À trop vouloir le bien, créons-nous le mal? Est-ce que l’amour de soi peut en fait entraîner la violence et la mort? Avec Le roi Lear, adaptée et présentée ces jours-ci à la Salle Fred-Barry du Théâtre Denise-Pelletier, Shakespeare prouve, encore une fois, que ses oeuvres théâtrales sont toujours aussi pertinentes.
Sentant la fin arriver, et souhaitant justement éviter d’éventuelles disputes qui pourraient dégénérer, le roi Lear décide de scinder son royaume en trois, et d’offrir l’un de ces tiers à chacune de ses filles, à condition qu’elles lui déclarent leur amour inconditionnel.

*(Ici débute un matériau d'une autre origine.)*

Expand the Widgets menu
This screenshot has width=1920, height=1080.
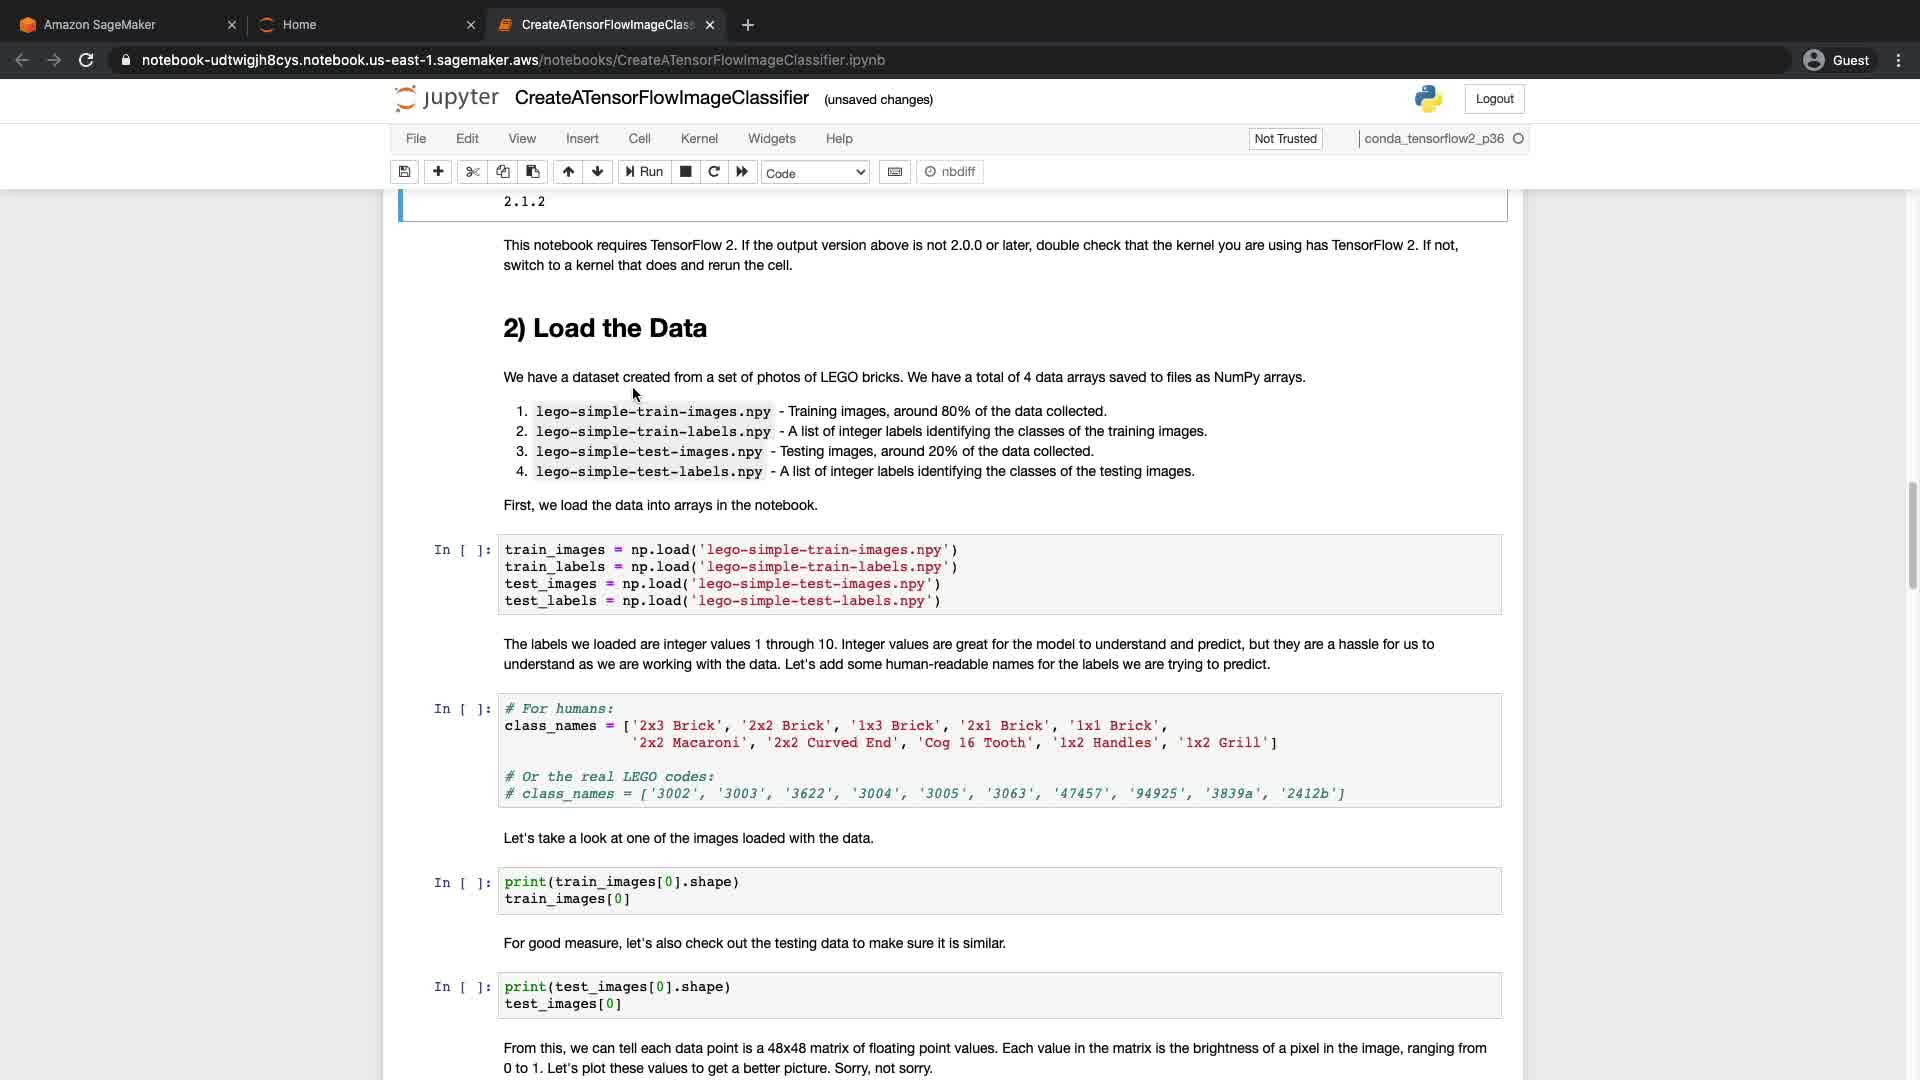[771, 139]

Mais voilà qu’après deux discours ronflants, la plus jeune, Cordélia, fait preuve d’une honnêteté désarmante. Hébété, le roi décide plutôt de la bannir et de la donner en mariage au roi de France.
Ainsi commence la lente descente aux enfers du souverain: figé dans ses traditions, frustré de se voir peu à peu évincé du pouvoir, alors qu’il a pourtant choisi de se retirer des affaires courantes du royaume, le voilà qui finira par plonger dans la folie, au moment même où ses deux autres filles, en compagnie du fils illégitime de son plus proche conseiller, vont en venir à conspirer contre le chef d’État.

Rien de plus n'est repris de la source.